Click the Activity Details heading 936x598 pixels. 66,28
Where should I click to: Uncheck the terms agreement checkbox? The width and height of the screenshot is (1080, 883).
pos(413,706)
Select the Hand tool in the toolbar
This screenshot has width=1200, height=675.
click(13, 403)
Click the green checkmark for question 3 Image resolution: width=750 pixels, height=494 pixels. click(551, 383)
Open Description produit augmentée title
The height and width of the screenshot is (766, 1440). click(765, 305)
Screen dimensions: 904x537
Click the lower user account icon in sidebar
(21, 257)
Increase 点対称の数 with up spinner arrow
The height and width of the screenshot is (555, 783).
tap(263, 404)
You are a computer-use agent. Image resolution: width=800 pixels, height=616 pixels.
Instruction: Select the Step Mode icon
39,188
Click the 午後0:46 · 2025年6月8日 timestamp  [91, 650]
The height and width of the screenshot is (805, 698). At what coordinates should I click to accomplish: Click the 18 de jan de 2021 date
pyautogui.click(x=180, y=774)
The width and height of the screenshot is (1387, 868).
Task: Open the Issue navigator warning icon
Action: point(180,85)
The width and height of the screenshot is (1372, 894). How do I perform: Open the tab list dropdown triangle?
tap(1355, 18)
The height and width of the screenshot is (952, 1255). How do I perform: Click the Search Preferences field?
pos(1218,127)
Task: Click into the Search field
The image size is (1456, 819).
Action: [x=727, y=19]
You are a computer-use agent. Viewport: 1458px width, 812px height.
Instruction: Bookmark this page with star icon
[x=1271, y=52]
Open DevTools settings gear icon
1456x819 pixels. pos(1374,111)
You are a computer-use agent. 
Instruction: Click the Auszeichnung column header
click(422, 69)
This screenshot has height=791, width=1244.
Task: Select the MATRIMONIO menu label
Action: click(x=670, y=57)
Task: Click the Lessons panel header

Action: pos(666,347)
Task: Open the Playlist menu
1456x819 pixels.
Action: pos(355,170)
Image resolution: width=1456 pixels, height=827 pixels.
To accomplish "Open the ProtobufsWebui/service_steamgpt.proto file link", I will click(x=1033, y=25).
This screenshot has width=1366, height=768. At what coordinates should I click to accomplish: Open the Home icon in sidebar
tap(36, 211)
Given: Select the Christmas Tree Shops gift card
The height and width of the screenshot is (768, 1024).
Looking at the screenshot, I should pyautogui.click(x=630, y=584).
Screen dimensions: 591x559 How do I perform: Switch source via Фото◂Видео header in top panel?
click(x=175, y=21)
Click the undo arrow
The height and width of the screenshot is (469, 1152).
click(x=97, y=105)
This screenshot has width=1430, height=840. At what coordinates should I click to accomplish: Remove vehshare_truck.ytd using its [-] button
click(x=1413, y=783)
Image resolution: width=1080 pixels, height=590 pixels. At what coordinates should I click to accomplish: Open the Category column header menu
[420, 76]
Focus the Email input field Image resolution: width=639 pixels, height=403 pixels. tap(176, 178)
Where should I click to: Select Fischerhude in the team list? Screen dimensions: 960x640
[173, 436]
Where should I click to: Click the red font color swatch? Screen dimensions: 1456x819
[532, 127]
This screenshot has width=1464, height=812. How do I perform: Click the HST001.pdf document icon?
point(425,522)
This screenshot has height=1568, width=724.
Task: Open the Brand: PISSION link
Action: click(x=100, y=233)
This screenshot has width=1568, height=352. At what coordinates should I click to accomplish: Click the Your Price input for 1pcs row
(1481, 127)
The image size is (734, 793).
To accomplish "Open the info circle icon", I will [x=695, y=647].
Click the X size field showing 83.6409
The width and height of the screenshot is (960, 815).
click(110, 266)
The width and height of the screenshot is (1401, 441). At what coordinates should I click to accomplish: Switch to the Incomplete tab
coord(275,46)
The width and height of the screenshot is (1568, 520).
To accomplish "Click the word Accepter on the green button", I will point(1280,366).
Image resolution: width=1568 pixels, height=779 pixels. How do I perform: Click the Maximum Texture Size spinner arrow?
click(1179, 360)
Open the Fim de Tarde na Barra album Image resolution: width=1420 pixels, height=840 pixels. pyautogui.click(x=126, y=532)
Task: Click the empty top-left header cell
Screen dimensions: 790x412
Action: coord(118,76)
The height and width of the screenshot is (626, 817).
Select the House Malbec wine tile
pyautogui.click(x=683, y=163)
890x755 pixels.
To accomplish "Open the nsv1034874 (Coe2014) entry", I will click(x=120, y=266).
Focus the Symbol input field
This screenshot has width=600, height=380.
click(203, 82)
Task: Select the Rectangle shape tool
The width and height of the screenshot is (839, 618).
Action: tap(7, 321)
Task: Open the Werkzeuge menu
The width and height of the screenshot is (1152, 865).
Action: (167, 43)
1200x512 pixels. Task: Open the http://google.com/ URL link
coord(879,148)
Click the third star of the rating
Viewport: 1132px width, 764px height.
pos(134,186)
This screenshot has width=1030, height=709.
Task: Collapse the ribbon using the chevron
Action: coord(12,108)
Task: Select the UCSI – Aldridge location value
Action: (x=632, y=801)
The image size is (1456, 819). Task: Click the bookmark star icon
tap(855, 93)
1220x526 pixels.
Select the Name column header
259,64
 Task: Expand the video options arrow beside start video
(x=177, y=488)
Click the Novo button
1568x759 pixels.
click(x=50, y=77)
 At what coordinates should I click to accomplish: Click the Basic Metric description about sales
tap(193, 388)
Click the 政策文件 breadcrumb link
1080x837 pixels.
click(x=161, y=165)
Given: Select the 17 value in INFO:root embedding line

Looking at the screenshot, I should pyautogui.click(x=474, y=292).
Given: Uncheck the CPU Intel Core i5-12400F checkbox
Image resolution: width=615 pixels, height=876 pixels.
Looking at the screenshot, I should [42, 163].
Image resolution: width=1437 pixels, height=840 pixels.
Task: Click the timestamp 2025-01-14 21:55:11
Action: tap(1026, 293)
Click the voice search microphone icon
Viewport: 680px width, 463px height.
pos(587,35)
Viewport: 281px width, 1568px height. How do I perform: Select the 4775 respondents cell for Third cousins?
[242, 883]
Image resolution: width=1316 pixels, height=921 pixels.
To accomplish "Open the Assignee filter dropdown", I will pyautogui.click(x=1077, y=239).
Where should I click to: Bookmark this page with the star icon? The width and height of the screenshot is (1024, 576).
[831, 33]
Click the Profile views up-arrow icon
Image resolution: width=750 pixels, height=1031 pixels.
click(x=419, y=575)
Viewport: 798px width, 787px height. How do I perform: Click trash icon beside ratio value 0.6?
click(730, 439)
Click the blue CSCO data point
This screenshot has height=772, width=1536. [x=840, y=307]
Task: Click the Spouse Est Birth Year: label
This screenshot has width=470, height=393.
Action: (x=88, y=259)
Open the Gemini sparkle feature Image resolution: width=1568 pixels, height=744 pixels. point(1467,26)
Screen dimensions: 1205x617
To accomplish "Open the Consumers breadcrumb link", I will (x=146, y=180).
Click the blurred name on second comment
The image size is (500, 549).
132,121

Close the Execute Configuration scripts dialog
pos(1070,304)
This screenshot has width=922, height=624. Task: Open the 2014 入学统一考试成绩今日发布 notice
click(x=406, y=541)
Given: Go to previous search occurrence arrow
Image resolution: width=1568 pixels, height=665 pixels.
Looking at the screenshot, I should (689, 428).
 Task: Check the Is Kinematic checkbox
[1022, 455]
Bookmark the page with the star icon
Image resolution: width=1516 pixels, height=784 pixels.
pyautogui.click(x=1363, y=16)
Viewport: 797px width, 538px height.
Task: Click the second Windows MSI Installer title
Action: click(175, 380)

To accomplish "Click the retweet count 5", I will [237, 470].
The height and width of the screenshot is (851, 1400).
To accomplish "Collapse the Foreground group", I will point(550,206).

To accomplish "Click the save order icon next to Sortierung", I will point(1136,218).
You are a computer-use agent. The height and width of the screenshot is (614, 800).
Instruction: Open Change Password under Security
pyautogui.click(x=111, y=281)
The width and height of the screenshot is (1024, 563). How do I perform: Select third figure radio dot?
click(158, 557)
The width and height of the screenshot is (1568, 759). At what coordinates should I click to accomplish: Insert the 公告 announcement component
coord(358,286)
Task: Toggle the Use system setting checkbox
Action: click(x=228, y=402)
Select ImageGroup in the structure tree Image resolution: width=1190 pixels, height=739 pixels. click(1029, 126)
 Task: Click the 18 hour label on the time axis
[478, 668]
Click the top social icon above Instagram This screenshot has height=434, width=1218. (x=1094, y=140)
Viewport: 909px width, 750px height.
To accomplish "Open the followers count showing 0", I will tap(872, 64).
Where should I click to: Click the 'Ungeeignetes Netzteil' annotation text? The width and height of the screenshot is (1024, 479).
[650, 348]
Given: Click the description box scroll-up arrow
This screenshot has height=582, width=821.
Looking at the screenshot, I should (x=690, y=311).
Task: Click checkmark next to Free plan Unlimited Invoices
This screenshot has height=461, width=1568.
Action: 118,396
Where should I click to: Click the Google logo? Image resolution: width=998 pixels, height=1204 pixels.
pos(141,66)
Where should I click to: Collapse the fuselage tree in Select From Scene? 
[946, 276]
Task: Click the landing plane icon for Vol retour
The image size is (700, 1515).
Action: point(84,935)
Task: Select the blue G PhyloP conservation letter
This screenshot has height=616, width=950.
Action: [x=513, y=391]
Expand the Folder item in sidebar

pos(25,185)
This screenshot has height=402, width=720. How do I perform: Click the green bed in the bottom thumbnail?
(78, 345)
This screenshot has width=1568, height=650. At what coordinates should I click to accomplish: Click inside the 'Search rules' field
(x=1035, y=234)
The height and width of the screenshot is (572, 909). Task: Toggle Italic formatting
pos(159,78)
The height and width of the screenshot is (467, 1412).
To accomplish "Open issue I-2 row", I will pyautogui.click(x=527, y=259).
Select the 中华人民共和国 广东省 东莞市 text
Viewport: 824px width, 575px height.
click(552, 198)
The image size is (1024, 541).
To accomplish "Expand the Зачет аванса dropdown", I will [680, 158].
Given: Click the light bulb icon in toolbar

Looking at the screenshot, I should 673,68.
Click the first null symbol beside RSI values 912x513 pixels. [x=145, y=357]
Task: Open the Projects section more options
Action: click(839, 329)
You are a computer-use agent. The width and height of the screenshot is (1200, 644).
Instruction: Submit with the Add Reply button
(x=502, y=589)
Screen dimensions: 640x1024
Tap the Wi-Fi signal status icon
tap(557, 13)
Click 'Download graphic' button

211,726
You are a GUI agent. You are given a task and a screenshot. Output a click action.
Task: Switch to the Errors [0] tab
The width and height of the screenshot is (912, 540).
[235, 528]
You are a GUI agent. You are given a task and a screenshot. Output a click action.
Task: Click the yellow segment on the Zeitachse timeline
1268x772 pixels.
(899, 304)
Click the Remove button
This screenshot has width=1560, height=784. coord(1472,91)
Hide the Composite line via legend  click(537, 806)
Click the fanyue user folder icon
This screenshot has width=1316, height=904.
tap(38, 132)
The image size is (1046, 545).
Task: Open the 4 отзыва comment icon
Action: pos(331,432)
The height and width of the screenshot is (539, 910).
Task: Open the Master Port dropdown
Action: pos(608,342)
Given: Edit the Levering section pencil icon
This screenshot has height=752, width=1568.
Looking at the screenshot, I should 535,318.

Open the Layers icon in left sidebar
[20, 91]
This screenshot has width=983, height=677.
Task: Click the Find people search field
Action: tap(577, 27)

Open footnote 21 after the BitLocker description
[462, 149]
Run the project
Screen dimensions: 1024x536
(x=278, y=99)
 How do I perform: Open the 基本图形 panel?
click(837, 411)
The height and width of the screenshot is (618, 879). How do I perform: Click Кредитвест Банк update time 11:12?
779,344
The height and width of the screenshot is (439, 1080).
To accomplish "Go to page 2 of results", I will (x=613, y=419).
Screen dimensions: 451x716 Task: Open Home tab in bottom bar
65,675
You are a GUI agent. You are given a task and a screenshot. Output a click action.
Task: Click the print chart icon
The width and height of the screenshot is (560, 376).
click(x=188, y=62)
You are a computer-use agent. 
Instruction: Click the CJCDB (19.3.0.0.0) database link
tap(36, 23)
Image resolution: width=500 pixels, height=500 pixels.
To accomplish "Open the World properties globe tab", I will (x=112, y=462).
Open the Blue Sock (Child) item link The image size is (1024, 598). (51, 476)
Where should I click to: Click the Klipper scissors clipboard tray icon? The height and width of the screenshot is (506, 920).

※ ※ ※

Written problem: Please put the lines above, from the one containing "Image resolution: width=1080" through the one containing "coord(879,148)", inclusive, into a JSON list of strings with one string per line and any blank lines left out.

Answer to this problem:
[
  "Image resolution: width=1080 pixels, height=590 pixels. At what coordinates should I click to accomplish: Open the Category column header menu",
  "[420, 76]",
  "Focus the Email input field Image resolution: width=639 pixels, height=403 pixels. tap(176, 178)",
  "Where should I click to: Select Fischerhude in the team list? Screen dimensions: 960x640",
  "[173, 436]",
  "Where should I click to: Click the red font color swatch? Screen dimensions: 1456x819",
  "[532, 127]",
  "This screenshot has width=1464, height=812. How do I perform: Click the HST001.pdf document icon?",
  "point(425,522)",
  "This screenshot has height=1568, width=724.",
  "Task: Open the Brand: PISSION link",
  "Action: click(x=100, y=233)",
  "This screenshot has width=1568, height=352. At what coordinates should I click to accomplish: Click the Your Price input for 1pcs row",
  "(1481, 127)",
  "The image size is (734, 793).",
  "To accomplish \"Open the info circle icon\", I will [x=695, y=647].",
  "Click the X size field showing 83.6409",
  "The width and height of the screenshot is (960, 815).",
  "click(110, 266)",
  "The width and height of the screenshot is (1401, 441). At what coordinates should I click to accomplish: Switch to the Incomplete tab",
  "coord(275,46)",
  "The width and height of the screenshot is (1568, 520).",
  "To accomplish \"Click the word Accepter on the green button\", I will point(1280,366).",
  "Image resolution: width=1568 pixels, height=779 pixels. How do I perform: Click the Maximum Texture Size spinner arrow?",
  "click(1179, 360)",
  "Open the Fim de Tarde na Barra album Image resolution: width=1420 pixels, height=840 pixels. pyautogui.click(x=126, y=532)",
  "Task: Click the empty top-left header cell",
  "Screen dimensions: 790x412",
  "Action: coord(118,76)",
  "The height and width of the screenshot is (626, 817).",
  "Select the House Malbec wine tile",
  "pyautogui.click(x=683, y=163)",
  "890x755 pixels.",
  "To accomplish \"Open the nsv1034874 (Coe2014) entry\", I will click(x=120, y=266).",
  "Focus the Symbol input field",
  "This screenshot has width=600, height=380.",
  "click(203, 82)",
  "Task: Select the Rectangle shape tool",
  "The width and height of the screenshot is (839, 618).",
  "Action: tap(7, 321)",
  "Task: Open the Werkzeuge menu",
  "The width and height of the screenshot is (1152, 865).",
  "Action: (167, 43)",
  "1200x512 pixels. Task: Open the http://google.com/ URL link",
  "coord(879,148)"
]